Une absence prolongée du travail pour cause de maladie peut avoir des conséquences importantes touchant autant les aspects matériels que la dimension psychologique et sociale. Le système de sécurité sociale luxembourgeois prévoit des dispositions pour soutenir les employés en arrêt maladie, mais il est toutefois crucial d’en examiner les limites et les implications à long terme.

Si l’activité professionnelle devient incompatible avec l’état de santé, le patient peut entamer des démarches pour utiliser au maximum les solutions existantes.

  • Un employé en incapacité de travail pour cause de maladie a le droit au maintien de son salaire par son employeur durant 77 jours. Passé ce délai, la CNS prend la relève en payant les indemnités pécuniaires de maladie. Cependant, ce paiement ne peut pas dépasser un total de 78 semaines pour une période de référence de 104 semaines. Au-delà, l’employé se retrouve sans emploi.

N.B. : Les employés sont protégés contre le licenciement pendant 26 semaines à compter du début de leur incapacité de travail pour autant qu’ils respectent les règles du droit du travail.

  • La reprise progressive du travail est disponible si l’employé a été en incapacité de travail pendant au moins un mois au cours des trois mois précédents et est toujours malade au moment de la demande. Elle nécessite l’accord du médecin, de l’employeur et l’approbation du CMSS. Cette période est comptabilisée dans la durée maximale des indemnités de maladie de 78 semaines.
  • Le reclassement professionnel : si l’emploi n’est plus compatible avec l’état de santé de l’employé, celui-ci peut introduire auprès de la médecin du travail une demande :

* de reclassement interne (au sein de son entreprise) p. ex. l’adaptation du temps de travail.  

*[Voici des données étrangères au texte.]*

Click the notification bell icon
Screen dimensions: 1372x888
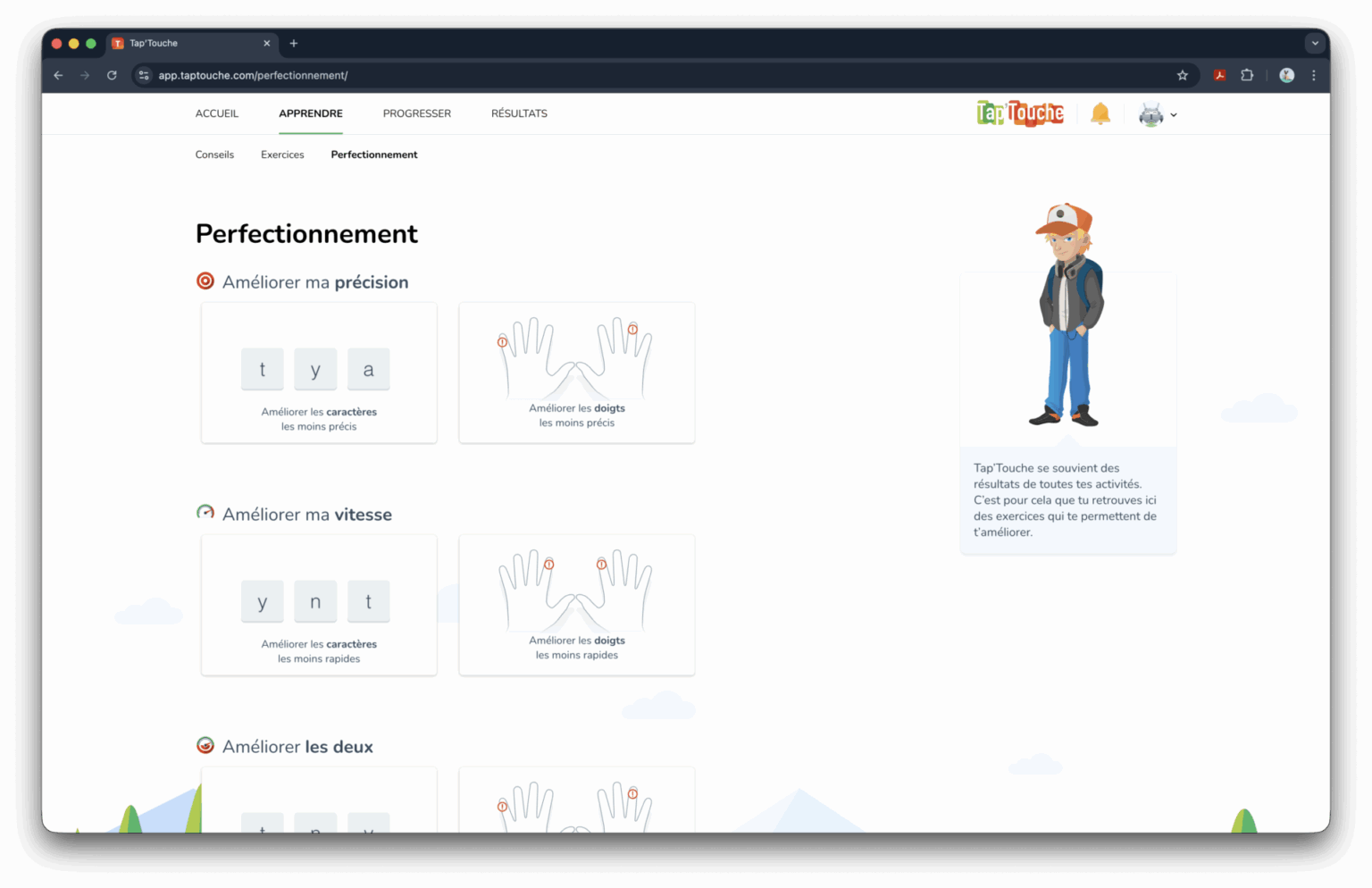pos(1100,113)
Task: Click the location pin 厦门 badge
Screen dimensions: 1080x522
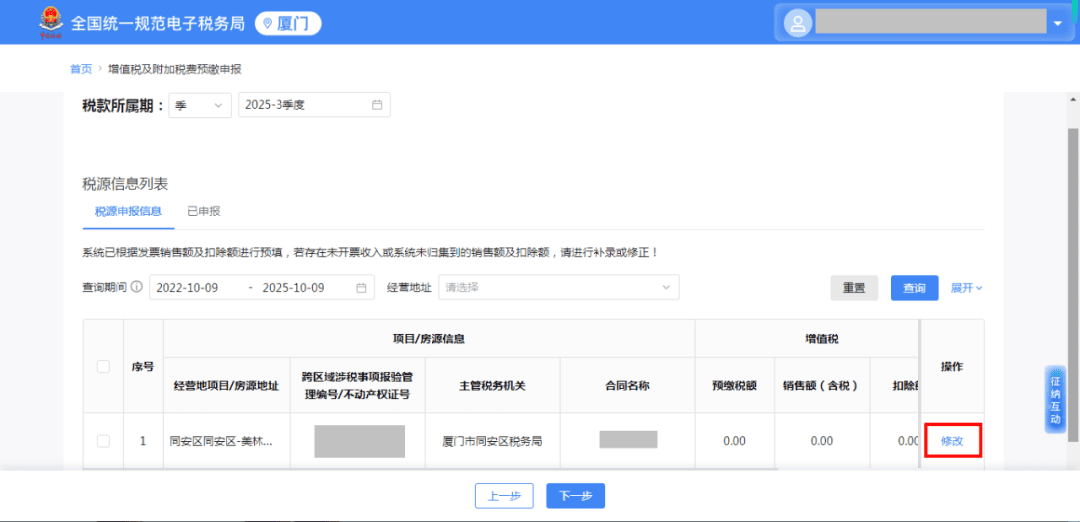Action: click(x=287, y=23)
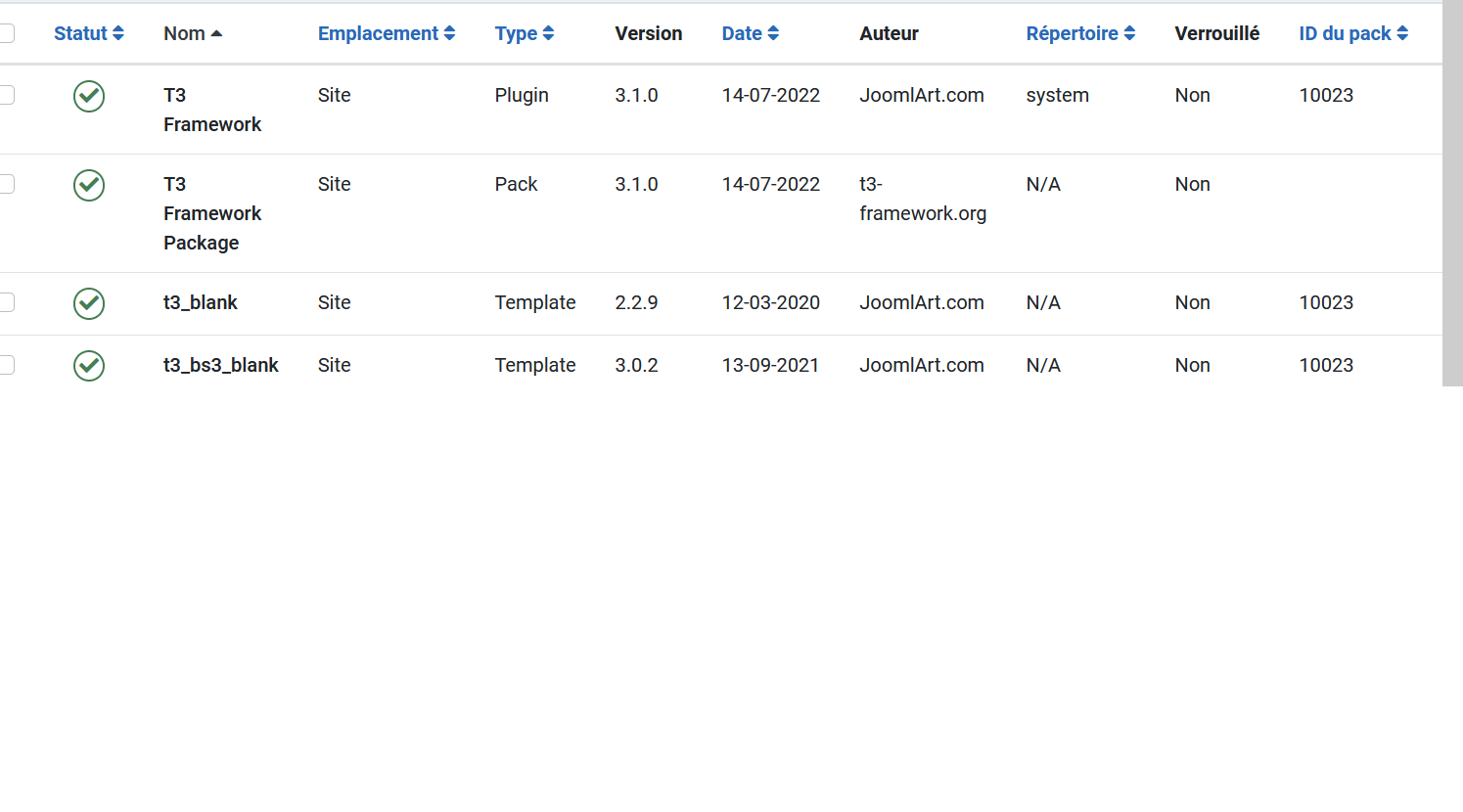Click the enabled status icon for T3 Framework plugin
Viewport: 1463px width, 812px height.
89,96
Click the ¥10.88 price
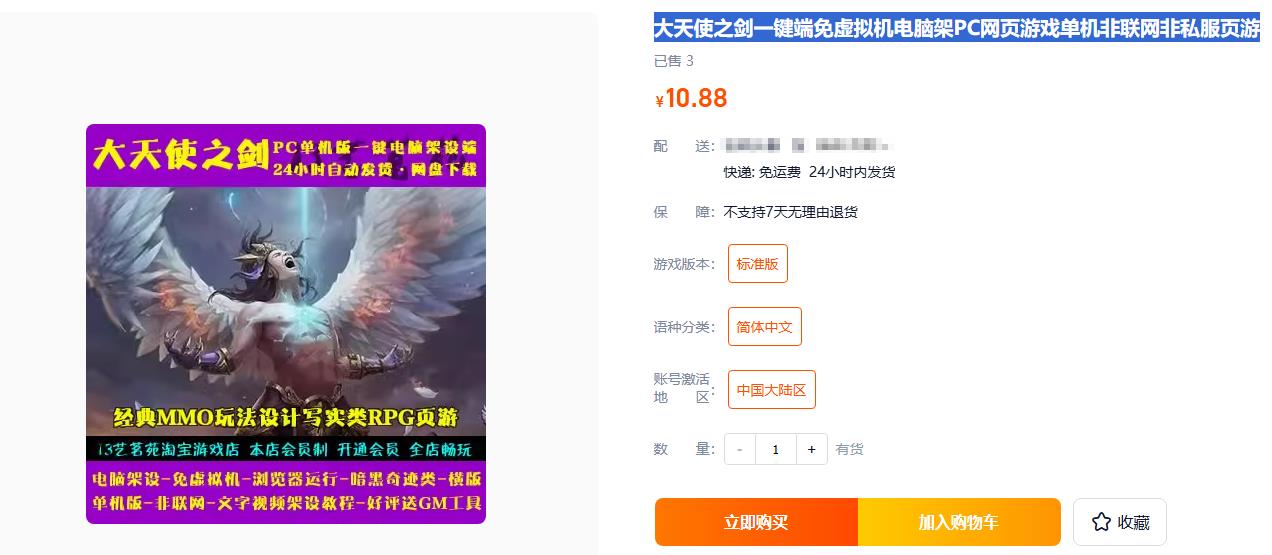1272x555 pixels. pos(691,98)
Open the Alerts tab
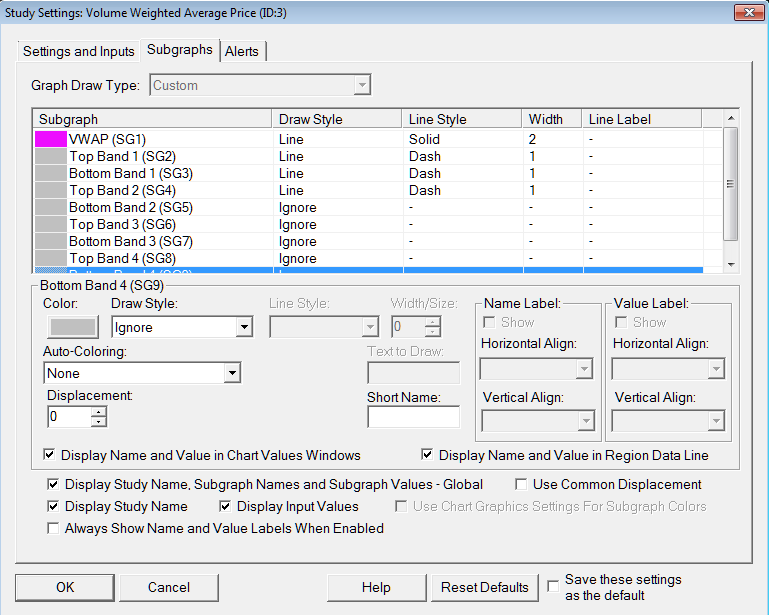Screen dimensions: 769x615 (x=242, y=51)
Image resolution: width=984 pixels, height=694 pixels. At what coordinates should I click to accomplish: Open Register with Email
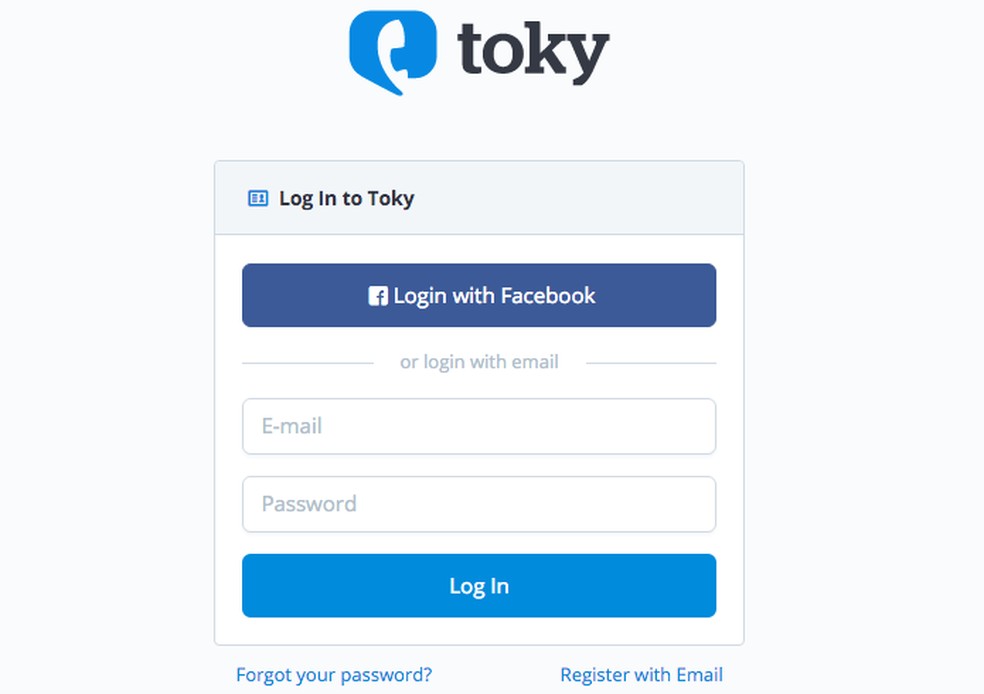(642, 675)
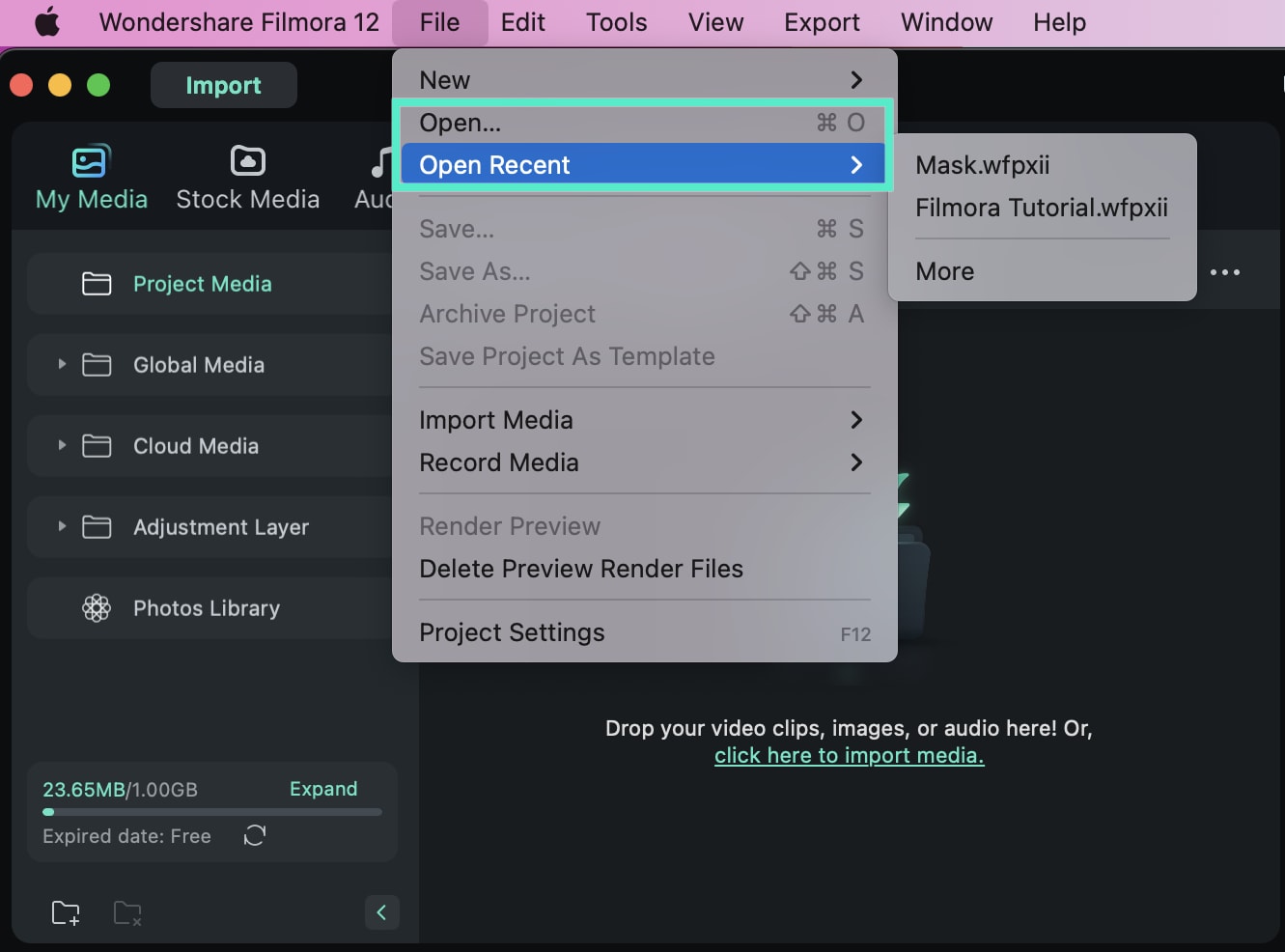Viewport: 1285px width, 952px height.
Task: Expand the Adjustment Layer folder
Action: [62, 526]
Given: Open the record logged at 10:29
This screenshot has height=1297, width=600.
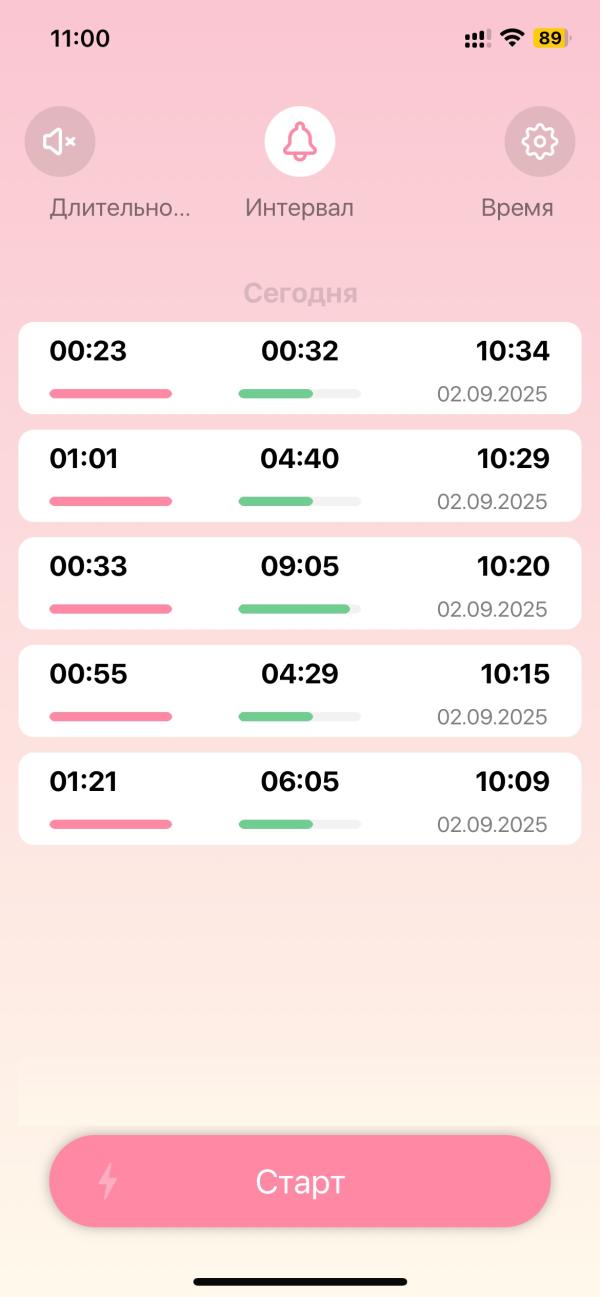Looking at the screenshot, I should tap(300, 476).
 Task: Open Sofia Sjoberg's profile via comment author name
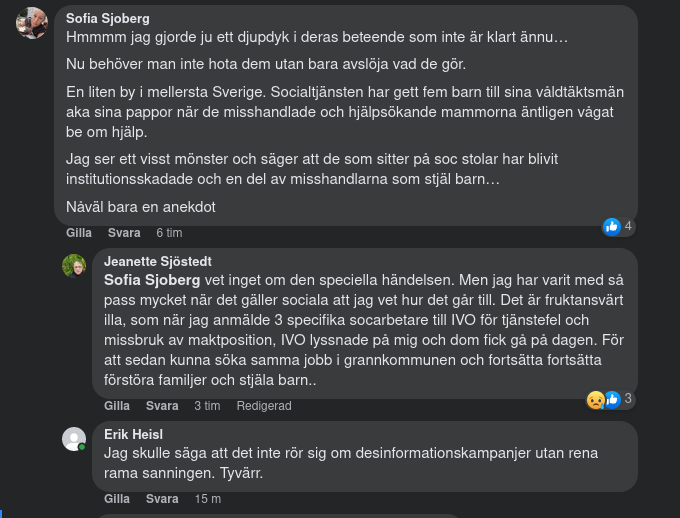click(x=110, y=18)
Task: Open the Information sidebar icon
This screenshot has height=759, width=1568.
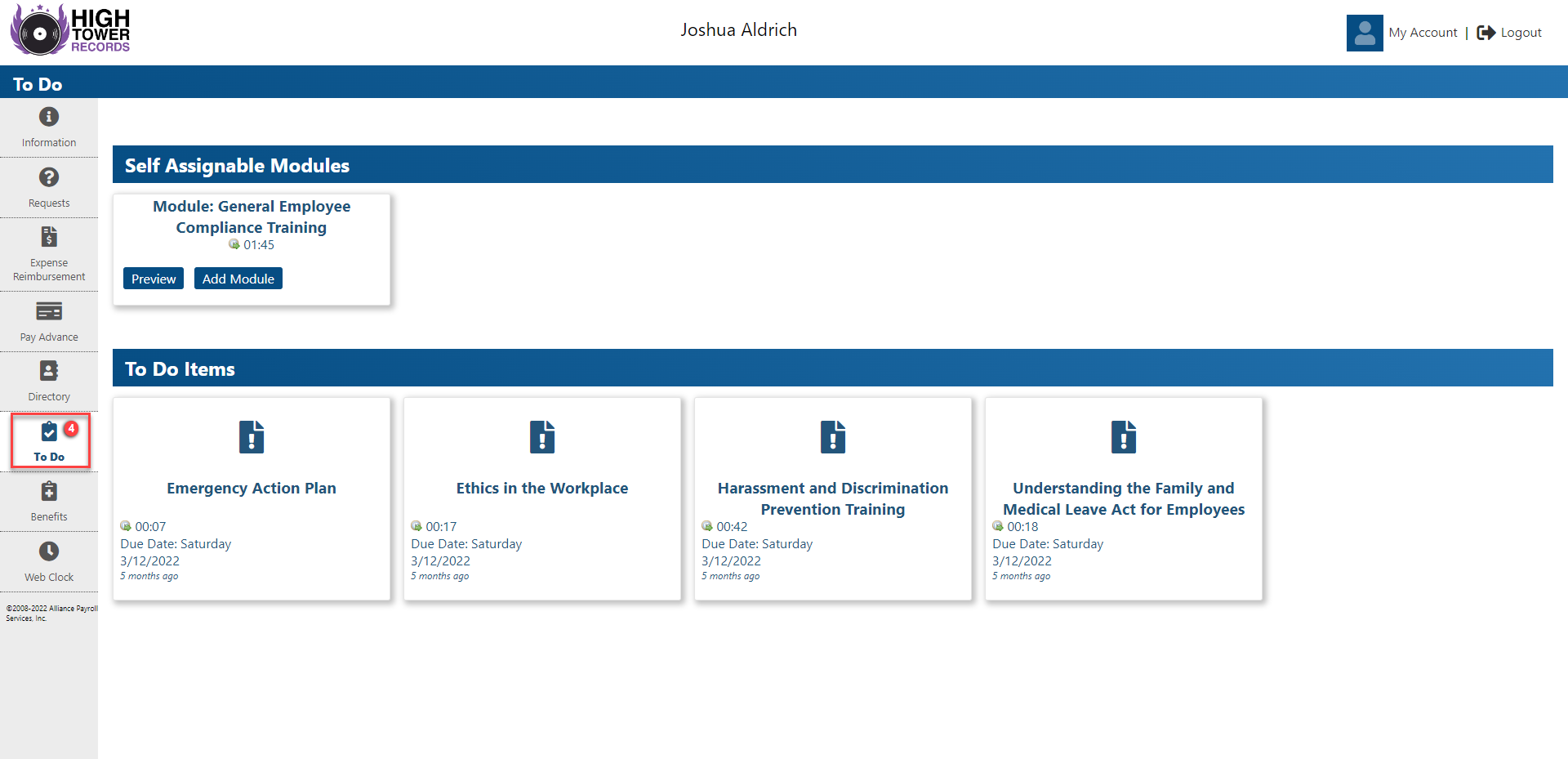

* de reclassement externe c’est-à-dire demandeur d’emploi auprès de l’ADEM en tant que reclassé.

  • La pension d’invalidité : lorsque le patient a épuisé ses droits à l’arrêt maladie, il peut introduire une demande de pension d’invalidité auprès de la CNAP.

L’employé peut à tout moment s’adresser à un service social pour être guidé et soutenu dans les choix judicieux et les démarches nécessaires.